The BOJ also confirmed that it will continue its bond purchasing program in line with previous policy. Since March, the bank has been buying about six trillion yen ($83.5 billion) worth of bonds per month. However, no comments were made about the yen in the BOJ’s statement, despite its continued weakening since the BOJ ended its negative interest rate policy and abolished its yield curve control policy last month.

Following the monetary policy announcement, the yen dropped further, breaking through the 156 mark against the U.S. dollar, settling at 156.7 by Friday. During a press conference, BOJ Governor Kazuo Ueda emphasised that while the bank’s monetary policy does not specifically target currency rates, exchange rate volatility could significantly impact Japan’s economy and price levels. He added that if the yen’s movements adversely affect the economy and prices, it might prompt the BOJ to adjust its policy.

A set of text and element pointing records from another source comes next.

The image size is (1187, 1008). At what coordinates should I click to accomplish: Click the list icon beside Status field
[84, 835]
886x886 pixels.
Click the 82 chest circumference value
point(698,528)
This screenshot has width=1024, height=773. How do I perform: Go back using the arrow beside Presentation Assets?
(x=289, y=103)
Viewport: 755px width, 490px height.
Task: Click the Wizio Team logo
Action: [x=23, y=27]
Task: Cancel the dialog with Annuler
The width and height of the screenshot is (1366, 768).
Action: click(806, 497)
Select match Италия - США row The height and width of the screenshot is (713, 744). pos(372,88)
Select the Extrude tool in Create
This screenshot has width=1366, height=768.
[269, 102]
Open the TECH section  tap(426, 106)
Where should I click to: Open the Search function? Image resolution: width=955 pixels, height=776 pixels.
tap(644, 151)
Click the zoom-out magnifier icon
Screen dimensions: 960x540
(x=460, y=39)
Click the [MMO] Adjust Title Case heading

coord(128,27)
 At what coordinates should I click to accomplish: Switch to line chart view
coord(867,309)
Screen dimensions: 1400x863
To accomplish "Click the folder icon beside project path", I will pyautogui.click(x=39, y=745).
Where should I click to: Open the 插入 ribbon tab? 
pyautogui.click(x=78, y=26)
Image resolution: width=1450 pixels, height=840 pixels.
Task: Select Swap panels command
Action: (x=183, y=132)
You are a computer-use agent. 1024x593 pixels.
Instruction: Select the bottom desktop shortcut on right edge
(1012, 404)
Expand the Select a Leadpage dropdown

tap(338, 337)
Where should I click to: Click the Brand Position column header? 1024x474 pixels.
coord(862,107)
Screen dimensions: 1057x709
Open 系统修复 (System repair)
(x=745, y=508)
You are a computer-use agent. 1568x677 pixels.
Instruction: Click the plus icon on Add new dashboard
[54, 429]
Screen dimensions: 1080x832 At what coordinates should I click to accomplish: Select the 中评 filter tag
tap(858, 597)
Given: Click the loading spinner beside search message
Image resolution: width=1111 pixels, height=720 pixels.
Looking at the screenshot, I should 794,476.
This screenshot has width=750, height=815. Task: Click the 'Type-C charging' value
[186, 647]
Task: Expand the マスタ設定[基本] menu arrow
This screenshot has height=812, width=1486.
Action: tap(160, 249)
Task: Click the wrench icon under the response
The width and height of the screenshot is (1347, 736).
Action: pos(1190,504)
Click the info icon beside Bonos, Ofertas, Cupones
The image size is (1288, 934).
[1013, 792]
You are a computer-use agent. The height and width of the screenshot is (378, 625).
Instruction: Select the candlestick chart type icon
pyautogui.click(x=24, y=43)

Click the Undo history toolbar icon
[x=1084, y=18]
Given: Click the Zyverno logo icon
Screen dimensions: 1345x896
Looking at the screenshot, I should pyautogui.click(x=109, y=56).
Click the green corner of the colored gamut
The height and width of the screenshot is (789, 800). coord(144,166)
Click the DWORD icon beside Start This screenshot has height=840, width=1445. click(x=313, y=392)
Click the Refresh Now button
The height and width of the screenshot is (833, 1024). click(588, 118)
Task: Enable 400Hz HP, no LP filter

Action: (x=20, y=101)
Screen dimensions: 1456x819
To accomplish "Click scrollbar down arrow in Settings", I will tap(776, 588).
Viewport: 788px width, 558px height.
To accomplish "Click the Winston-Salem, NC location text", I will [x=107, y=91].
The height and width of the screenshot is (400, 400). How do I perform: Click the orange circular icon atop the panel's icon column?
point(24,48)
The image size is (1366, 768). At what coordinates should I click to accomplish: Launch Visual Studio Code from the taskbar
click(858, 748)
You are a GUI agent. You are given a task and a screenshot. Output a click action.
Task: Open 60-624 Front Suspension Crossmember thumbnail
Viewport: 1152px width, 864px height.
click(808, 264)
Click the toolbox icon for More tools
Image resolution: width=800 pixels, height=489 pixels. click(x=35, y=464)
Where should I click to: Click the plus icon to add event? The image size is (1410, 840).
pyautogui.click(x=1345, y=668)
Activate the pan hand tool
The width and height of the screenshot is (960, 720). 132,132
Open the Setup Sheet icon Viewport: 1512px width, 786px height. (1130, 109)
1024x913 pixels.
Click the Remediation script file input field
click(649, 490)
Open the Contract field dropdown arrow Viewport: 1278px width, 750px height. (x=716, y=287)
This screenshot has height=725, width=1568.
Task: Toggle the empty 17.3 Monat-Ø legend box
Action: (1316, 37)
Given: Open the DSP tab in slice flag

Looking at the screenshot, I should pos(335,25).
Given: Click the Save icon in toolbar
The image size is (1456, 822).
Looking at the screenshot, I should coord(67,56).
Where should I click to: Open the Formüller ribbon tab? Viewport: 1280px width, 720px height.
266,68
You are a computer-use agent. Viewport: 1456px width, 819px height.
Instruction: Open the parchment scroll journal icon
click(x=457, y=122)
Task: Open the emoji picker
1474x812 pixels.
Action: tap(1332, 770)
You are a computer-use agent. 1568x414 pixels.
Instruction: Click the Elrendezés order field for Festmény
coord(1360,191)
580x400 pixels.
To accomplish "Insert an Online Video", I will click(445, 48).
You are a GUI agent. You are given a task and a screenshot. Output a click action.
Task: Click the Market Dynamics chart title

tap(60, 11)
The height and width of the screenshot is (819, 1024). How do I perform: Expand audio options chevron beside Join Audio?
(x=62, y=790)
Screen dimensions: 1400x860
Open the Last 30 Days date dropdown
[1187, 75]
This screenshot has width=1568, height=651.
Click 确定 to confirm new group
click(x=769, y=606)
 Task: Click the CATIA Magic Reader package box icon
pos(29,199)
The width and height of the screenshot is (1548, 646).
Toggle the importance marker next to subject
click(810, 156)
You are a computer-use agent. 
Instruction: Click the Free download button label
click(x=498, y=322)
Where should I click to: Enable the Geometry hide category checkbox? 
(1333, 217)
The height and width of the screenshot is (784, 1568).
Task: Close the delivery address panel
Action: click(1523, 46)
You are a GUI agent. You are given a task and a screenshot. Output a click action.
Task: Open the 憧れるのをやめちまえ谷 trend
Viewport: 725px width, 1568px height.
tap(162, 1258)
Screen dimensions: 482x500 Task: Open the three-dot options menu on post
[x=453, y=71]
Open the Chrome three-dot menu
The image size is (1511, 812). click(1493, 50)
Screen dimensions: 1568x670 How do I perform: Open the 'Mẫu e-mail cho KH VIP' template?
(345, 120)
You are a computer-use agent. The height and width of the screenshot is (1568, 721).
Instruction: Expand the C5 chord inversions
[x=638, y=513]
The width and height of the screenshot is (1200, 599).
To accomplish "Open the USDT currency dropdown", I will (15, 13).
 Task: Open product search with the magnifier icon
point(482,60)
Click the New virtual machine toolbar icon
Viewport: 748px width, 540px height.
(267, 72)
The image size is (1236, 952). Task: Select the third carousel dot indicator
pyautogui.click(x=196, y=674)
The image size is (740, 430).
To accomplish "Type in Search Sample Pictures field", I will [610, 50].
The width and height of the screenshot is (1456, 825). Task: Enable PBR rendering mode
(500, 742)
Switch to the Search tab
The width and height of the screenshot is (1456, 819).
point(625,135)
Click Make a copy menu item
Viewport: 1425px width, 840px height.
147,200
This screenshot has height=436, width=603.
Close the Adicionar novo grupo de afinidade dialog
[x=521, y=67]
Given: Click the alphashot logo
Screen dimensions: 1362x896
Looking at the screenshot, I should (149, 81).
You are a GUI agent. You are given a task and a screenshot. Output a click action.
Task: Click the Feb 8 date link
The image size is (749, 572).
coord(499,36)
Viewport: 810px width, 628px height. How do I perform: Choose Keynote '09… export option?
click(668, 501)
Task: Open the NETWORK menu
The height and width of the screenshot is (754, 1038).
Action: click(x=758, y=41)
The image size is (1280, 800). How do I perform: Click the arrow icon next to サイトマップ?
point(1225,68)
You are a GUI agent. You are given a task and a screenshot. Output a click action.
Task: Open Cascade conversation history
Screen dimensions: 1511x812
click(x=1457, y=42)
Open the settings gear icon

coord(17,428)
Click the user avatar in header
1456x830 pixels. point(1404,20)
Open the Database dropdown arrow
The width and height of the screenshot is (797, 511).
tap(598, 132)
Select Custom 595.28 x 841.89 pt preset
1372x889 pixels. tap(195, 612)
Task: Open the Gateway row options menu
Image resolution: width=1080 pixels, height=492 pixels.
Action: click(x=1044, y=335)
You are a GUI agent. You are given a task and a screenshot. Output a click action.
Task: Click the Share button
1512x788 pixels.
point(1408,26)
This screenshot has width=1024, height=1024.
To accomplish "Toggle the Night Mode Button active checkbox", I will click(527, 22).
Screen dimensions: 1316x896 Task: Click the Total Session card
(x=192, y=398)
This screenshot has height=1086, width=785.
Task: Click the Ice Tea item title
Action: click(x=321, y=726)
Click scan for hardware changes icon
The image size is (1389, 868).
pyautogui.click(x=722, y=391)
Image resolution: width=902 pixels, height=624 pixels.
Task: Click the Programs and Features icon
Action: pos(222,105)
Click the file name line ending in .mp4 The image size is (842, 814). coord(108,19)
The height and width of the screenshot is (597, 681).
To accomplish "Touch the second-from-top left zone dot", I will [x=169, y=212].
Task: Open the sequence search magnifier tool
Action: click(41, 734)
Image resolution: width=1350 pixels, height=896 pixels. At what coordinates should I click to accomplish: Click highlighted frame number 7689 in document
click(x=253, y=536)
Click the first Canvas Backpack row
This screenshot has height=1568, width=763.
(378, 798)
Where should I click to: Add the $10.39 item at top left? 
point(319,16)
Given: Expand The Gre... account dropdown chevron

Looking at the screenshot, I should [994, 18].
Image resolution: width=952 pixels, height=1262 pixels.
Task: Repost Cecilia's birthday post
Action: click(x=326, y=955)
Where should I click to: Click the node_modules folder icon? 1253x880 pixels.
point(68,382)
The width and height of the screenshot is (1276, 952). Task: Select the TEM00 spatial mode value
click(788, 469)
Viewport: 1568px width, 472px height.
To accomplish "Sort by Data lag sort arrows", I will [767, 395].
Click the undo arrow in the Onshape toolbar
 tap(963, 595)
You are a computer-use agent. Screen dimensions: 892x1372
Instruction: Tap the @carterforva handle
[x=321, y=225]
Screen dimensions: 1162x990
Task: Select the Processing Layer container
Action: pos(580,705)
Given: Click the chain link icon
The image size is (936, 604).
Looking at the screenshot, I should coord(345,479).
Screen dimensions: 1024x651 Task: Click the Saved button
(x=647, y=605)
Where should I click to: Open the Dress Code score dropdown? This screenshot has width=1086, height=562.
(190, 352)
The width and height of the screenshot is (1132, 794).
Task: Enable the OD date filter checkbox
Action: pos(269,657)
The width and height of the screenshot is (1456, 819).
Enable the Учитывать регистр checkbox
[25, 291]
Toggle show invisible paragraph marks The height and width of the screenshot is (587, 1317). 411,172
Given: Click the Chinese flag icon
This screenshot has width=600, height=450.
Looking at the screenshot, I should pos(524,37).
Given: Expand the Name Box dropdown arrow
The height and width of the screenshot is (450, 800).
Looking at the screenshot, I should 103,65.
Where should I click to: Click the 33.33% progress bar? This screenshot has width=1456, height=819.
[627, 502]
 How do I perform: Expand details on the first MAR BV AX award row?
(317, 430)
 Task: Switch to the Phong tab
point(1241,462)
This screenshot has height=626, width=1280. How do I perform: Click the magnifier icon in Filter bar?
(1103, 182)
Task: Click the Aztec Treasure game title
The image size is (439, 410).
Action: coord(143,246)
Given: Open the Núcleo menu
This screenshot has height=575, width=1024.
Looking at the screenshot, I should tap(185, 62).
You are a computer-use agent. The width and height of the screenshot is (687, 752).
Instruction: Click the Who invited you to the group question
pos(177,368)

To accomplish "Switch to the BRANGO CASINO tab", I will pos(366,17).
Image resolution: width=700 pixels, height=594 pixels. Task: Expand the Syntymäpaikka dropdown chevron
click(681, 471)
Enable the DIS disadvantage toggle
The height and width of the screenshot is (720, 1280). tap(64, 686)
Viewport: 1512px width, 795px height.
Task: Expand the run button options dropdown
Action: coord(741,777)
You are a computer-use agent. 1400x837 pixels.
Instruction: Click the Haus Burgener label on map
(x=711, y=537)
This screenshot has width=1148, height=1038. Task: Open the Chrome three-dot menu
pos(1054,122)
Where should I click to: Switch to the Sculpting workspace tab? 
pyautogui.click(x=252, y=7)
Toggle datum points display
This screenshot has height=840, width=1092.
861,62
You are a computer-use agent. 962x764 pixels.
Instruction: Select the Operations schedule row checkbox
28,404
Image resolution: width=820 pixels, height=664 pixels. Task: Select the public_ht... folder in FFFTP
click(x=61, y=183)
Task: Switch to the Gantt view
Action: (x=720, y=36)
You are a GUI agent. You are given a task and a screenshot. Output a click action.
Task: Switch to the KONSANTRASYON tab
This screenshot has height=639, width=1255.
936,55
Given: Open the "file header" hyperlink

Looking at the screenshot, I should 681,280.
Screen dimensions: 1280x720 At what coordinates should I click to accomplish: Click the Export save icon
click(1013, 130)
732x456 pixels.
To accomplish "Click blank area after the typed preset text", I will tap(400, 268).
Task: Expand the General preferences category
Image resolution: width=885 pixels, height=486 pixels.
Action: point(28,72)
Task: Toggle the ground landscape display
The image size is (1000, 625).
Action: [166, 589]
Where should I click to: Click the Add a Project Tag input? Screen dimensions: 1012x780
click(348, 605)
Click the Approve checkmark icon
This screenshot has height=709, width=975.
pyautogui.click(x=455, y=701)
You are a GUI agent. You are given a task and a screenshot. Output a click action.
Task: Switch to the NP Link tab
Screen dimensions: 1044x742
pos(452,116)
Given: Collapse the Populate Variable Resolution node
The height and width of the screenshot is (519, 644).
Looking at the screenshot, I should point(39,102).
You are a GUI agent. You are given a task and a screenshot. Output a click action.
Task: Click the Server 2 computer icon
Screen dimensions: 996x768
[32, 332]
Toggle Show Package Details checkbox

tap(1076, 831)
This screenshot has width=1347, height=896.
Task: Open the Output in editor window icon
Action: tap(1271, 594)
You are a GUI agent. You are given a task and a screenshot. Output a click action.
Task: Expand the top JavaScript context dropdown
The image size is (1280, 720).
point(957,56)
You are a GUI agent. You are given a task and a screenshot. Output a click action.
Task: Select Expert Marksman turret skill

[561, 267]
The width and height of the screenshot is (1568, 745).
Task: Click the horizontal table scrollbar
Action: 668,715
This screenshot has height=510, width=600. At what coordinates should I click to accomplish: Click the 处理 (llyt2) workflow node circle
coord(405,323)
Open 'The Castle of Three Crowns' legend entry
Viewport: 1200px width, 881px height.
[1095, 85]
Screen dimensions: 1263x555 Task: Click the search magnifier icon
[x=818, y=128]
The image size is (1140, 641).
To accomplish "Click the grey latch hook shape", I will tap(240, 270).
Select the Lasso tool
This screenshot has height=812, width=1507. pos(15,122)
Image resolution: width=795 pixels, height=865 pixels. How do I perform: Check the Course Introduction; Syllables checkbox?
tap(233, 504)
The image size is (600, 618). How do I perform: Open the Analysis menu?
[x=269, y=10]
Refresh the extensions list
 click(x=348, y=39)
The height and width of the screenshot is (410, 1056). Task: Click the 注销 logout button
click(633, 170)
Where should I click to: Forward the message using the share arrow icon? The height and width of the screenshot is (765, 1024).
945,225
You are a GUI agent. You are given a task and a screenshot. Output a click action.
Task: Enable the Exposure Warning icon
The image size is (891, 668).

Regarding inflation, the BOJ released its second-quarter outlook, raising its inflation forecast for fiscal 2024 to a range of 2.5% to 3%, an increase from its January prediction of 2.2% to 2.5%. The central bank anticipates inflation to decline to “around 2%” in fiscal 2025 and 2026.

On the other hand, the BOJ revised its gross domestic product (GDP) growth forecasts for fiscal 2024 down to a range of 0.7% to 1%, from the January estimate of 1%-1.2% growth.

Despite this, the BOJ signalled its intent to maintain accommodative monetary policies in the near term, indicating that future policy adjustments would depend on the evolving economic and price conditions. Governor Ueda stated that uncertainties remain high regarding both domestic and international economic and financial developments, suggesting that policy adjustments would be based on a broader understanding of underlying inflation and other economic indicators.

The BOJ’s cautious approach underscores the ongoing economic uncertainty and the challenges posed by fluctuations in inflation and currency rates. Although the central bank continues to promote financial stability, the weakening yen and changing inflation dynamics could compel the BOJ to reassess its current strategy.